PAGE EXCERPT —

━━━━━━━━━━

The firm is not responsible for your development. The firm is not responsible for finding you work. The firm is not responsible for your success. You are responsible for all these things. You must take an active role in the development of your career.

  • Want to learn more about a practice area? Go to CLEs on your own, buy books on the subject, ask attorneys in our firm (or even another!) out for coffee to talk about it.
  • Want a mentor? Get out of your office and find one. Take interest in your potential mentor’s work, offer to help. Be interested in the world, and be interesting yourself. Free bit of advice: get more than one mentor, and get some who aren’t lawyers.
  • Want to be successful as a lawyer? Success is not something that is handed to you. It requires long hours, hard work, and dedication. It requires diligence, frustration, and sacrifice.

Your success or failure at the firm will largely be the result of your attitude and mindset. You can either have a fixed, set-in-your-ways, I’m-a-special-snowflake mindset, or a flexible, industrious, growth-oriented mindset. A fixed mindset is intimidated by obstacles, sees effort as fruitless, and takes criticism poorly. A growth mindset embraces challenges, sees effort as a means to achievement, and integrates criticism to improve performance.

━━━━━━━━━━

DATA EXTRACT —
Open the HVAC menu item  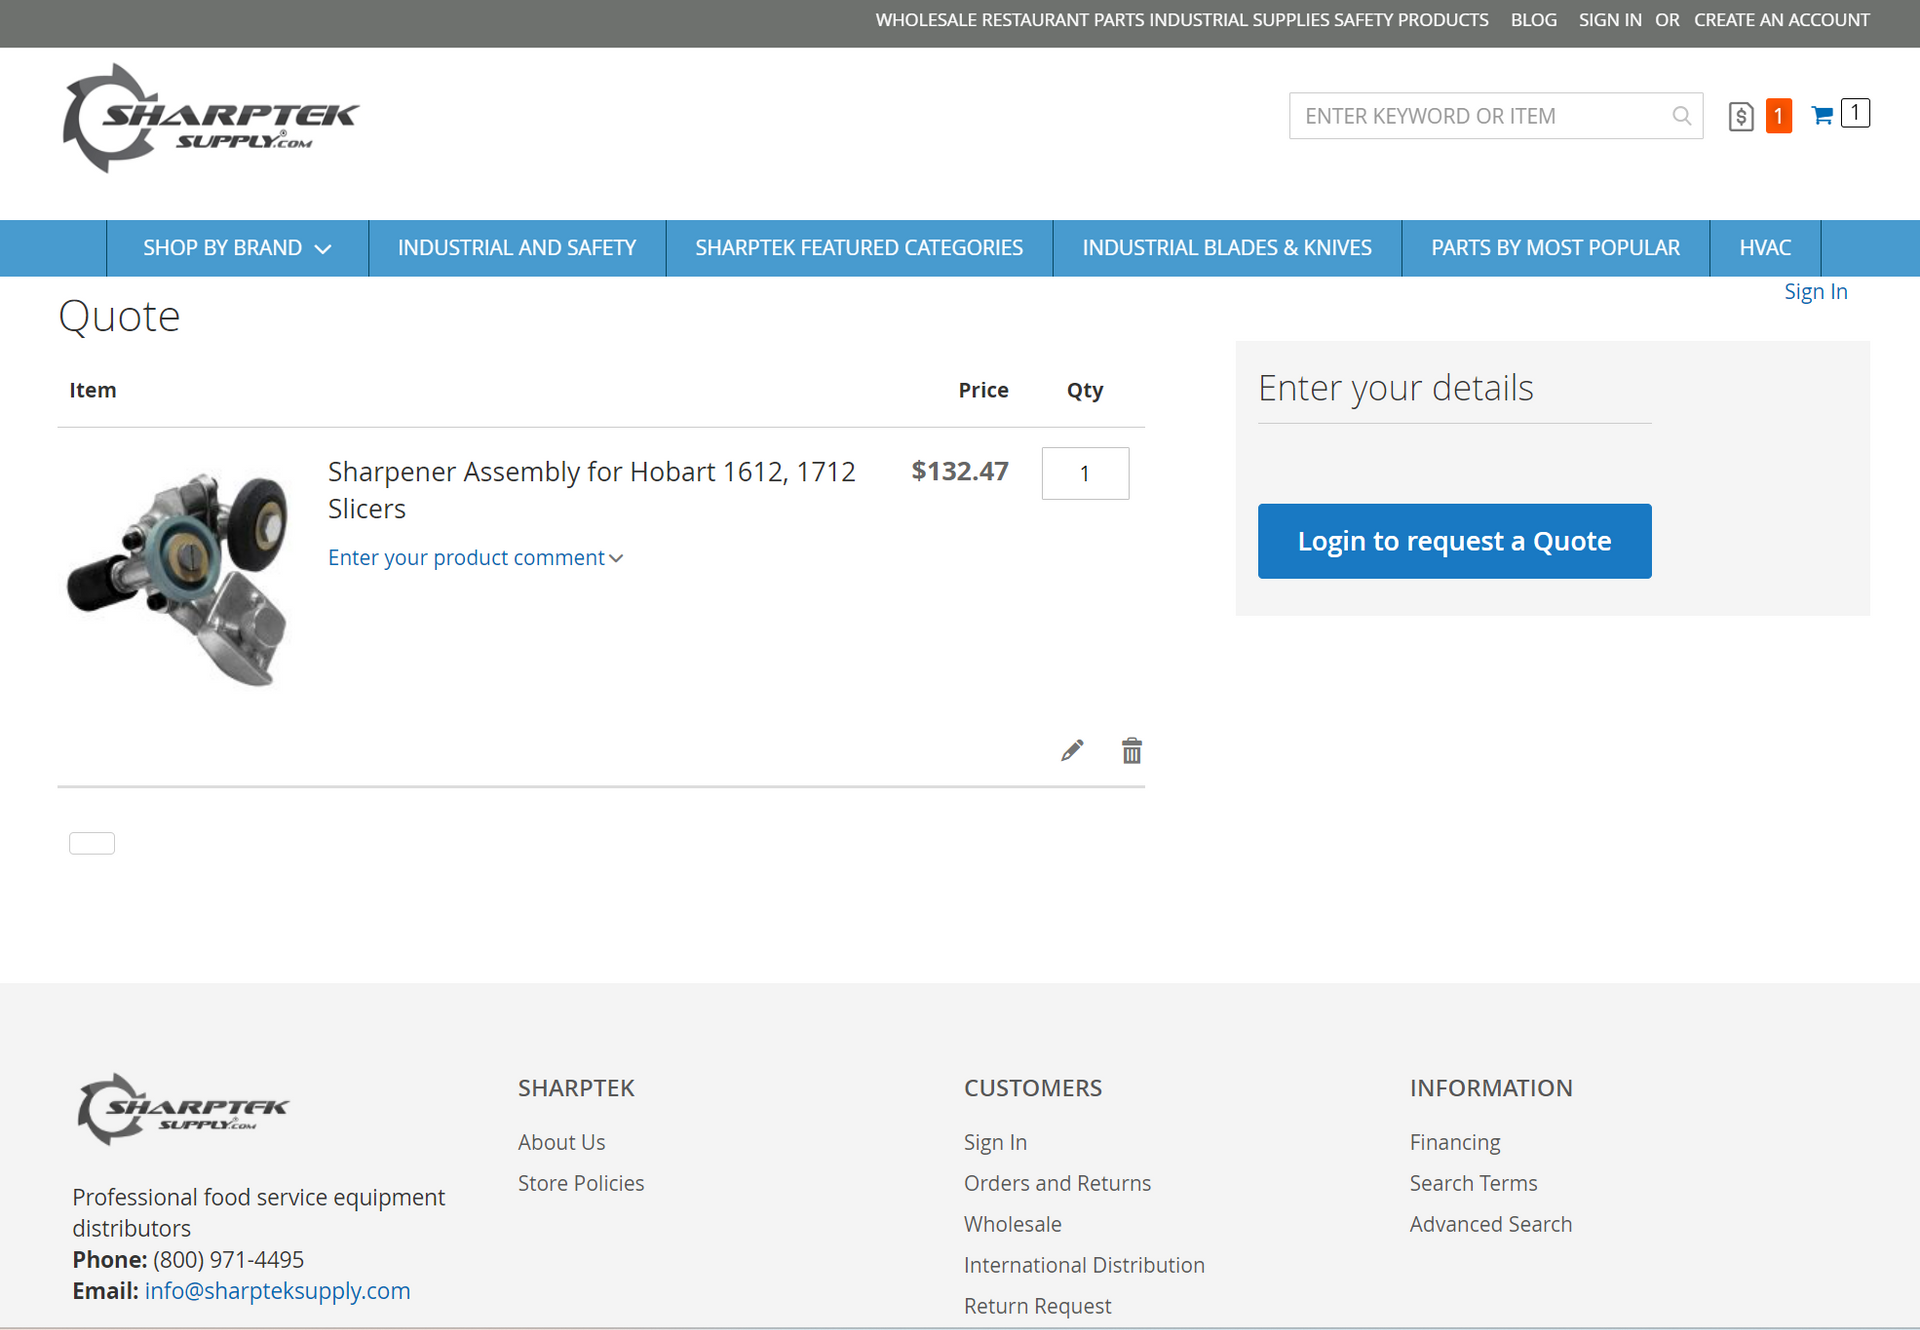1765,247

━━━━━━━━━━

EXERCISE GOAL —
Can you write out the passage above on taking charge of your own career at the firm, word for word from start to finish?

FINAL RESULT —
The firm is not responsible for your development. The firm is not responsible for finding you work. The firm is not responsible for your success. You are responsible for all these things. You must take an active role in the development of your career.

  • Want to learn more about a practice area? Go to CLEs on your own, buy books on the subject, ask attorneys in our firm (or even another!) out for coffee to talk about it.
  • Want a mentor? Get out of your office and find one. Take interest in your potential mentor’s work, offer to help. Be interested in the world, and be interesting yourself. Free bit of advice: get more than one mentor, and get some who aren’t lawyers.
  • Want to be successful as a lawyer? Success is not something that is handed to you. It requires long hours, hard work, and dedication. It requires diligence, frustration, and sacrifice.

Your success or failure at the firm will largely be the result of your attitude and mindset. You can either have a fixed, set-in-your-ways, I’m-a-special-snowflake mindset, or a flexible, industrious, growth-oriented mindset. A fixed mindset is intimidated by obstacles, sees effort as fruitless, and takes criticism poorly. A growth mindset embraces challenges, sees effort as a means to achievement, and integrates criticism to improve performance.